O Método Popular: as 18 bocas com fome em tempo de pandemia
“A solidariedade constrói direitos e salva vidas” É sábado! A Mulher vai vencendo um câncer de mama e, ao mesmo tempo, vive o isolamento social solidário. Escreve pelo celular: – […]
Publicado 02/04/2020
“A solidariedade constrói direitos e salva vidas”
É sábado! A Mulher vai vencendo um câncer de mama e, ao mesmo tempo, vive o isolamento social solidário.
Escreve pelo celular:
– Precisamos arrecadar alimento para famílias do Residencial!
– São quantas? pergunto.
– São três! Sem emprego e no trabalho informal. Uma delas é particularmente necessitada, dois núcleos familiares numa mesma casa; 18 pessoas, sendo 6 adultas e 12 adolescentes. Precisamos priorizar essa.
Após alguns instantes, ela informa:
– Liguei agora para o Coordenador da Comunidade Santa Luzia, ele disse que pode cuidar do recebimento e entrega das cestas de alimento.
– Ótimo! respondi-lhe. E perguntei, em seguida, o que ela achava do envolvimento dos Grupos de Famílias Atingidas organizados pelo MAB, nas ruas.
– Envolver o pessoal do próprio lugar é muito bom, até porque essa crise pode demorar bastante e a organização vai ser fundamental.
E acrescentou:
– Na segunda vou procurar o CRAS. Mas fome não espera! Então vou ver algum alimento aqui e mandar de uma vez.
– Certo! respondi-lhe. E nos despedimos.
Enquanto a Mulher ia se preocupando com o socorro mais imediato e necessário, a militância do MAB socializou a demanda e a proposta de mobilização dos Grupos de Famílias Atingidas.
Uma militante mais que depressa, porém de forma planejada, pensando cada palavra, prepara mensagem para as pessoas encarregadas da mobilização dos grupos.
Aquilo, na visão do Movimento, exigia uma ação humanitária e política. Pois trabalho de base é intervenção política na realidade para transformá-la.
No fundo, além de socorrer a família, queria testar o método para averiguar se funciona. Pois a prática é sempre o critério definitivo de qualquer proposta.
Enviou:
“Considerando a piora das condições de VIDA das famílias empobrecidas em função do Coronavírus e levando em conta as condições de nosso isolamento social solidário, o MAB vem propor mobilização dos Grupos de Famílias Atingidas por Rua para socorro a uma família do bairro Residencial, que tem 18 membros, na mesma casa.
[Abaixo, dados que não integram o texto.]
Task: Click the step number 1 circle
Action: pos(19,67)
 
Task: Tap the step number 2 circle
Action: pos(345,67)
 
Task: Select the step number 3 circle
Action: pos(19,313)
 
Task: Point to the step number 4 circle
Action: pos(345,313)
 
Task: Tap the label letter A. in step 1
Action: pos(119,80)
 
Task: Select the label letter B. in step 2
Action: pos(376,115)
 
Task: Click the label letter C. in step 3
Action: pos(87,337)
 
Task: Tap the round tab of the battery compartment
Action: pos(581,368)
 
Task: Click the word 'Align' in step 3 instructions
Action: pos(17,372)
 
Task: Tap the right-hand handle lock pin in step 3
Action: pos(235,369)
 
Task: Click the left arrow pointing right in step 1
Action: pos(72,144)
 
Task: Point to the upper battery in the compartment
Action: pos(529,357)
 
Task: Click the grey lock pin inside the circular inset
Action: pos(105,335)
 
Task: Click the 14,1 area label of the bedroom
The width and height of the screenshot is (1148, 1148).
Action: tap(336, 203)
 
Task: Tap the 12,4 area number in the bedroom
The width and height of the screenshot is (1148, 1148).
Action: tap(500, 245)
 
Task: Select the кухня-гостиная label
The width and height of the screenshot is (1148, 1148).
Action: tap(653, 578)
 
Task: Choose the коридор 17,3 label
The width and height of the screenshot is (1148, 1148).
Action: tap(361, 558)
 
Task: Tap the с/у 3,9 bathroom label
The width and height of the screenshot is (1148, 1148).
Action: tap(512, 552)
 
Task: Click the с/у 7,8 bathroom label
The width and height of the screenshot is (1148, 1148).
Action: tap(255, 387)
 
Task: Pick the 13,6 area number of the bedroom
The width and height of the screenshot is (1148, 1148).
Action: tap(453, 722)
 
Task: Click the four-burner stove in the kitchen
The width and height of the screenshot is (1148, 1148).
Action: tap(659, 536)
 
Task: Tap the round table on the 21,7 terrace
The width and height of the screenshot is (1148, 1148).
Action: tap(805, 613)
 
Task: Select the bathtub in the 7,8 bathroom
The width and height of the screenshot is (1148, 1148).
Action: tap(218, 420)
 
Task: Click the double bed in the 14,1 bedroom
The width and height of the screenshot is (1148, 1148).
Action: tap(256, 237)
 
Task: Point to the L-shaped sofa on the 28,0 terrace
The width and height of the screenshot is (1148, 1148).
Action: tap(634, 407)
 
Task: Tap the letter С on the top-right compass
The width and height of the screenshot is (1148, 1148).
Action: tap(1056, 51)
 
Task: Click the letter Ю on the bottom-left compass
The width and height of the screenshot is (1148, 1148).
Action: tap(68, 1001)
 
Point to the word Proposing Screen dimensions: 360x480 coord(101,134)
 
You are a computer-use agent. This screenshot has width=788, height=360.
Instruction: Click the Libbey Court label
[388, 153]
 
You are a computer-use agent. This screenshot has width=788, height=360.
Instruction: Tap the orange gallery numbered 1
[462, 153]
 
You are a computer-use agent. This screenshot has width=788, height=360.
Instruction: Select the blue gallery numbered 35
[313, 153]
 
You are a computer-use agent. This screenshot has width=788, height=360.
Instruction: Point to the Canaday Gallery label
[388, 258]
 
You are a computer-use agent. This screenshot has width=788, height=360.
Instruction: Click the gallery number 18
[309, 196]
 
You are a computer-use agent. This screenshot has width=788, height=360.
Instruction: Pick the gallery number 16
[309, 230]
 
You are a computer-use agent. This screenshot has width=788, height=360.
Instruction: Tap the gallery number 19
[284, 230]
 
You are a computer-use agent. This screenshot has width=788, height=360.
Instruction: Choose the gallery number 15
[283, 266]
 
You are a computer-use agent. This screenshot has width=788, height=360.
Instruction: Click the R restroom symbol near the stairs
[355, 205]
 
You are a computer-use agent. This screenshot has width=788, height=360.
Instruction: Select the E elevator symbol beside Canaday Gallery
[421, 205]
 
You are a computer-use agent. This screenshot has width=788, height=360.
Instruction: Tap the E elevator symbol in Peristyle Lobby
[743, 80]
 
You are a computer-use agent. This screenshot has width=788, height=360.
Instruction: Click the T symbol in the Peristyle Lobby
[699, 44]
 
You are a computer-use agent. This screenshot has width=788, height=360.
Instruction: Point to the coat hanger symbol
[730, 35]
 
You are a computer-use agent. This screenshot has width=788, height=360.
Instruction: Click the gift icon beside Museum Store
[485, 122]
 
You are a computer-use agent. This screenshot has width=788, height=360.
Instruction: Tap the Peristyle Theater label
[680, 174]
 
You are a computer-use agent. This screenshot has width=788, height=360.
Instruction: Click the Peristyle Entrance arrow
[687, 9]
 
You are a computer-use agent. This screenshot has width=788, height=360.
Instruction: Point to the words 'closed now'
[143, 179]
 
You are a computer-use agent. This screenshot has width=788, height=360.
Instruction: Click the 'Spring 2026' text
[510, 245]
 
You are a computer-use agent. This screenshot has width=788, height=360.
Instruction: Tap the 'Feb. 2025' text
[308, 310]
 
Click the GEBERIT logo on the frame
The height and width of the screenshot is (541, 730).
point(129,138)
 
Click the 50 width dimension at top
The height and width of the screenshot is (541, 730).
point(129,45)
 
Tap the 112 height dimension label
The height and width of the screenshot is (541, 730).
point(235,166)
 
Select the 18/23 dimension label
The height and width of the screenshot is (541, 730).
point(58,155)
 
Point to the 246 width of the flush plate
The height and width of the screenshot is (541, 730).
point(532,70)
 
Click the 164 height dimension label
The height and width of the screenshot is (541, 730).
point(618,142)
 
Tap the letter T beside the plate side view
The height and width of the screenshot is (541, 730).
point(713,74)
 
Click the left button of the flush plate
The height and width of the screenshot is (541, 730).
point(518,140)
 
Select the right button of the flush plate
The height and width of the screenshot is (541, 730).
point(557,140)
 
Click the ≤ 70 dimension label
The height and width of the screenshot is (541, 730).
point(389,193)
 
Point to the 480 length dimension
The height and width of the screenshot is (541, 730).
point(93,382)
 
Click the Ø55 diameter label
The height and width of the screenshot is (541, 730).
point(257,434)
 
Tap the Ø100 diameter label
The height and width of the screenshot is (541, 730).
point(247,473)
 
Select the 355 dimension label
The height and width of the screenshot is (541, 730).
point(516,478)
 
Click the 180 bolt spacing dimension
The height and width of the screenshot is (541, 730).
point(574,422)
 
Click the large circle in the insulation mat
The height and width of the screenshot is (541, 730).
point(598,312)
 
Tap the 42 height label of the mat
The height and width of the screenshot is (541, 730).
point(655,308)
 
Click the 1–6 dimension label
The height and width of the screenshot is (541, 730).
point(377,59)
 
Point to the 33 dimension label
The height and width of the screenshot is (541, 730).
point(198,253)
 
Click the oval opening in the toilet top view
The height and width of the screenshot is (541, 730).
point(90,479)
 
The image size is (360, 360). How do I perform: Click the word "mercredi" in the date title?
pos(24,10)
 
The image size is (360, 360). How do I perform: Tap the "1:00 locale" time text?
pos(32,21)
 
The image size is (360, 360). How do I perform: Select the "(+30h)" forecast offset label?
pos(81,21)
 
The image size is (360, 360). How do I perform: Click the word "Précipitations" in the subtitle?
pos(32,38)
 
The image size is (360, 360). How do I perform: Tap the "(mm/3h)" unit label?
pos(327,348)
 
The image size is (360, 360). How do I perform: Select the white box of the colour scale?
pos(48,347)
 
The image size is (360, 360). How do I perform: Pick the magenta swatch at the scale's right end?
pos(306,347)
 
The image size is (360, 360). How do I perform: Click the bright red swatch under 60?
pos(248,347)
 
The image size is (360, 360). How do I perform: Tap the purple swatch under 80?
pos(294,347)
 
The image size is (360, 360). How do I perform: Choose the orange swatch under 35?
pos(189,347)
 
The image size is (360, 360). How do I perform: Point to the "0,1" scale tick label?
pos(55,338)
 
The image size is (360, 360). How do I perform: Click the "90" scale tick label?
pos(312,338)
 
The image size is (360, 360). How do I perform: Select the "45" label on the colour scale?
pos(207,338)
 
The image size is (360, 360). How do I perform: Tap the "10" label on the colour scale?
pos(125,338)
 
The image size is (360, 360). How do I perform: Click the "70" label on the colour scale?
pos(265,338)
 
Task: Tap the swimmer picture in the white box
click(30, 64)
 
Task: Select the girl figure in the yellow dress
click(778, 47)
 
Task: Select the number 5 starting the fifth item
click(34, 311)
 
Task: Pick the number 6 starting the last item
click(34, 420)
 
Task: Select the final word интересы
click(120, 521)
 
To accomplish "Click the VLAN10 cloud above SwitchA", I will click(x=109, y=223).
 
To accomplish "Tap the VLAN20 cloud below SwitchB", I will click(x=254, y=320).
O contato para doação é o Coordenador da Comunidade Santa Luzia (nome e telefone).
E acrescentou:
“Lutar é, também, solidarizar-se!”.
A mensagem foi enviada na segunda-feira, dia 30. A militante esperou durante toda a tarde e a noite. Ninguém dos 7 grupos respondeu.
Ela confessa certa frustração. Tanto trabalho desde outubro de 2019 na organização desses grupos, agora não são capazes de arranjar uma cesta de alimento, pensa. Mas não desanima. Avalia que as pessoas recebem de um a tudo pelo Zap e ficam perdidas. Então pensou, pensou, e resolveu mudar a tática.
Na terça-feira bem cedo gravou um áudio e mandou para cada pessoa mobilizadora.
Sua surpresa foi enorme. Pois a resposta veio quase instantânea.
Primeiro foi João: “Bom dia! Consigo sim! Vamos ver se a gente dá uma arrecadada aqui na rua para estar enviando para eles”.
Depois foi Edna: “Vou ao mercado hoje ou amanhã e aí compro alguma coisa e depois ligo para ele, tá bem?”.
Em seguida, chegou mensagem de Lado: “Vou conversar com o pessoal aqui para a gente juntar e fazer uma cesta. Brigado você”.
Ela achou aquele “brigado você!” a coisa mais fofa do mundo.
Por fim, Maria: “Eu não tenho contato do pessoal da minha rua, mas posso falar com os meus vizinhos mais próximos!”.
A militante não cabia em si de tanta alegria. Por um lado, havia a esperança de alimento para aquelas 18 bocas de uma família empobrecida. Por outro lado, via o método funcionar, mesmo na pandemia.
Ela chama uma reunião virtual da Coordenação do Movimento.
Depois de tudo posto e refletido, vem o aprendizado: quando existe uma história de cumplicidade, quando as referências de rua recebem um áudio de alguém cuja voz é conhecida, elas respondem mais prontamente.
Agora é continuar o trabalho a partir da porta da necessidade concreta do povo. E das contradições. Alimento, água, gás, luz, e tudo que é necessário à vida.
Congonhas, onde fica o bairro Residencial, é a primeira maior arrecadadora de Cfem de Minas Gerais e a terceira do Brasil. O valor chegou a 240 milhões em 2019.